Los trabajadores de Hollywood también tardaron décadas en organizarse, y todavía hay grupos que no están sindicalizados, como los trabajadores de efectos visuales, dijo Emma Kinema, organizadora de Communications Workers of America. Aunque la primera unión registrada en Hollywood se reconoció en 1926, no fue hasta las décadas de 1940 y 1950 cuando echaron raíces en la industria.

El aumento de la actividad organizativa en la industria de los videojuegos puede ser parte de la maduración natural de una industria relativamente joven.

“La industria de los juegos es mucho más joven”, dijo Williams. “Realmente solo comenzó en serio a finales de los 70, principios de los 80… Y la industria de los videojuegos solo se convirtió en una gran industria corporativa durante los últimos 30 años. Y solo en los últimos 10 o 20 años se volvió súper grande”, más grande que las películas y los deportes combinados, según un análisis.

Los trabajadores de los videojuegos del otro lado del mundo también se están organizando. En el Reino Unido, cualquier trabajador puede afiliarse al Sindicato de Trabajadores Independientes de la rama Game Workers Unite de Gran Bretaña, que se lanzó en 2018. La empresa surcoreana de juegos en línea Nexon Korea formó un sindicato en 2018, y Paradox Interactive en Suecia firmó un acuerdo de negociación colectiva con dos sindicatos a mediados de 2020.

A medida que los organizadores aprendan de las campañas exitosas y fallidas, en los estudios de videojuegos y también en el sector tecnológico, donde se están realizando esfuerzos similares en Google y otras empresas, serán cada vez más eficaces, predijo Kinema.

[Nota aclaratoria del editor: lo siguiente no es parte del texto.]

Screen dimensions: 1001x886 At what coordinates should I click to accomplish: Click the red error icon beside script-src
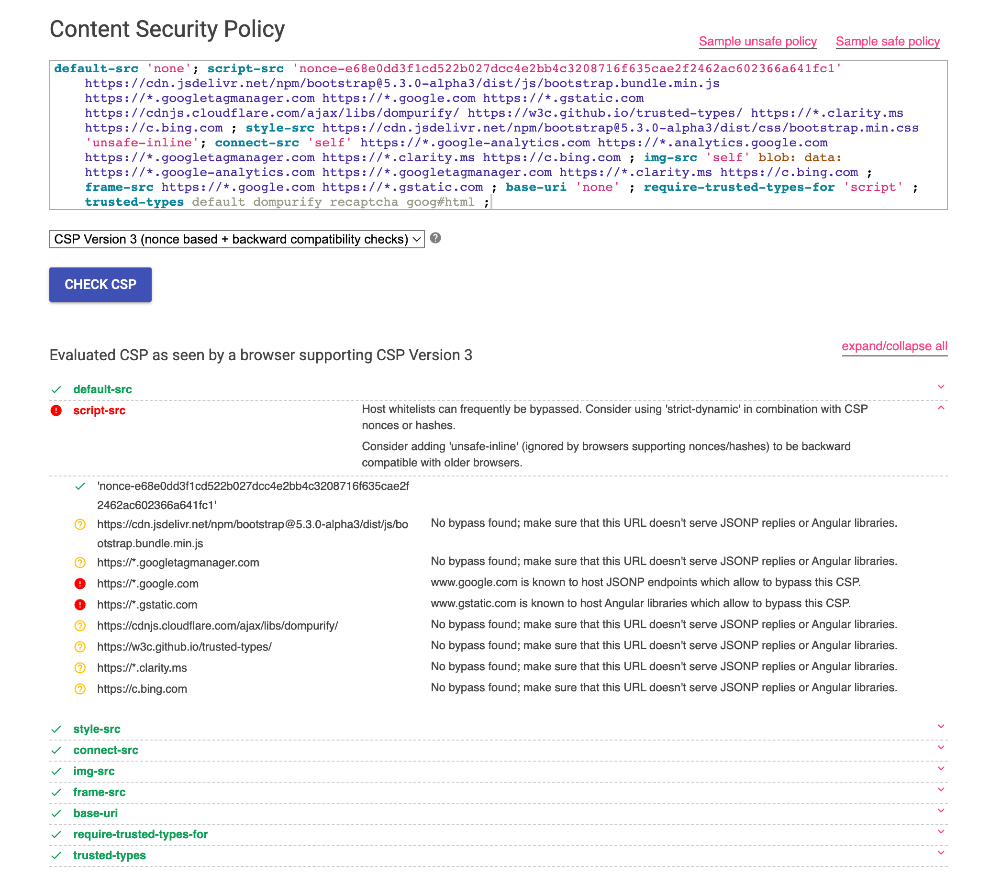[x=56, y=410]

Describió a un trabajador que formó parte de una campaña sindical fallida en Mapbox, una startup de datos de ubicación en Silicon Valley, que luego ayudó a los trabajadores a sindicalizarse en el editor de juegos de mesa Paizo.

“Ese es el objetivo de organizarse a nivel de toda la industria porque, ya sabes, ya sea que las peleas sean pequeñas o grandes, todas están conectadas”.